Bölgedeki güvenlikle sorunları nihai statü anlaşmasına varma çabalarını ciddi şekilde baltaladı. Bağımsız bir Filistin devletinin kurulması, İsrail'in güvenlik denetimini ortadan kaldıracak. Bunun nedeni, yeni Filistin devletinin zorunlu olarak egemen olması ve tanımı gereği başkalarının kendi işlerine karışmama ilkesine bağlı kalmasını gerektirmesi. Bu, potansiyel olarak İsrail'in güvenlik hesaplamalarına ciddi bir zorluk yaratıyor. İsrail Savunma Kuvvetleri (IDF) mensupları, “hedefli öldürmelerden” oluşan stratejik “Çimleri Biçme Planı" çerçevesinde düzenli olarak Batı Şeria ve Gazze'ye giriyor. Fakat yeni bir Filistin devletinin kurulmasından sonra, Filistin’in çok sayıda müttefike sahip olacağı açık. Egemen devletler, tanımları gereği bağımsız dış politikalar oluşturmakta ve seçtikleri kişiyle ittifak kurmakta özgürdür. Hamas'ın İsrail'e düşmanlığını açıkça dile getiren İran'dan destek aldığı bilinen bir gerçek. Ancak bu desteğin niteliği Tahran'ın Lübnan'daki Hizbullah'la, Irak'taki Halk Seferberlik Birimleriyle veya Yemen'deki Husilerle olan ilişkisinden biraz daha farklı.

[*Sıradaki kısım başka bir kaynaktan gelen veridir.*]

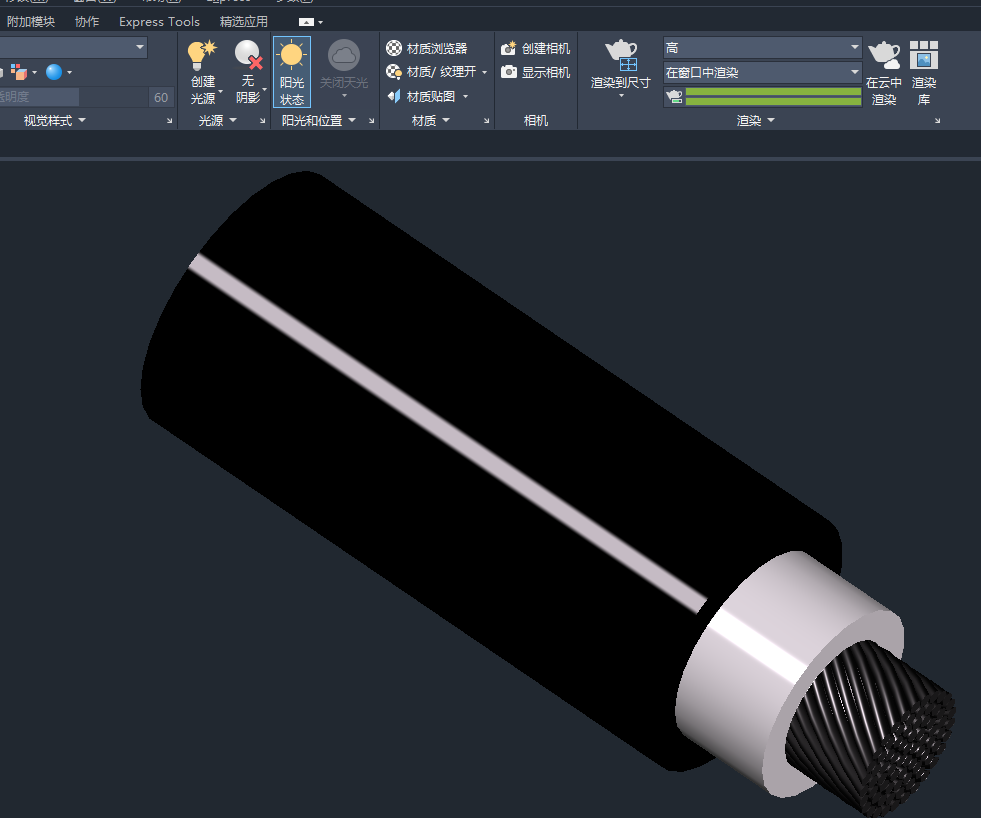
Task: Open the 在窗口中渲染 render location dropdown
Action: pyautogui.click(x=762, y=72)
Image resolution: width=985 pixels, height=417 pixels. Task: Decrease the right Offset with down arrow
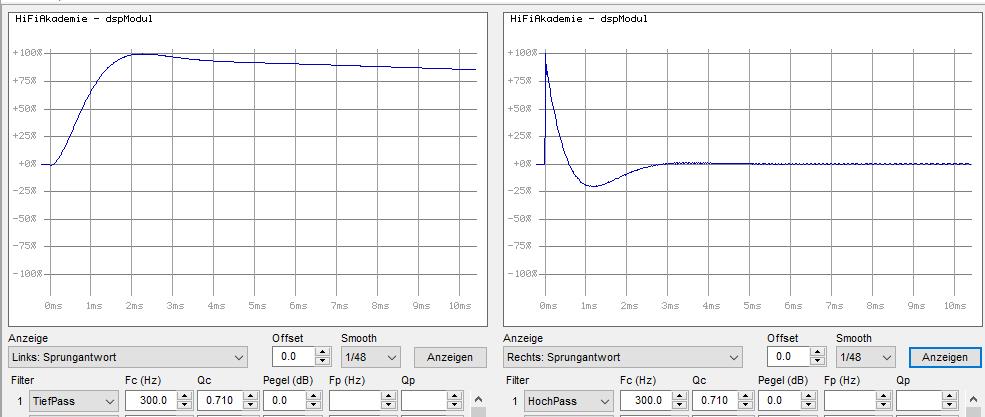tap(818, 362)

İsrail ile İran arasında son zamanlarda meydana gelen saldırıların ardından, Filistin devleti ile İran arasındaki herhangi bir ittifak, İsrail genelindeki politika yapıcılar tarafından ciddi bir güvenlik sorunu olarak görülecektir.
Durum her yönden giderek daha umutsuz görünüyor. İsrail saldırılarıyla giderek daha da artan yüksek ölü sayısı ve Gazze'deki insani trajedinin yanı sıra Doğu Kudüs ve Batı Şeria'nın devam eden işgali ve nihai statü anlaşmasının giderek daha da ihtimal dışı hale gelmesiyle birlikte, bir şeylerin değişmesi gerekiyor ama bunun yakın bir tarihte gerçekleşmesi ne yazık ki muhtemel gözükmüyor.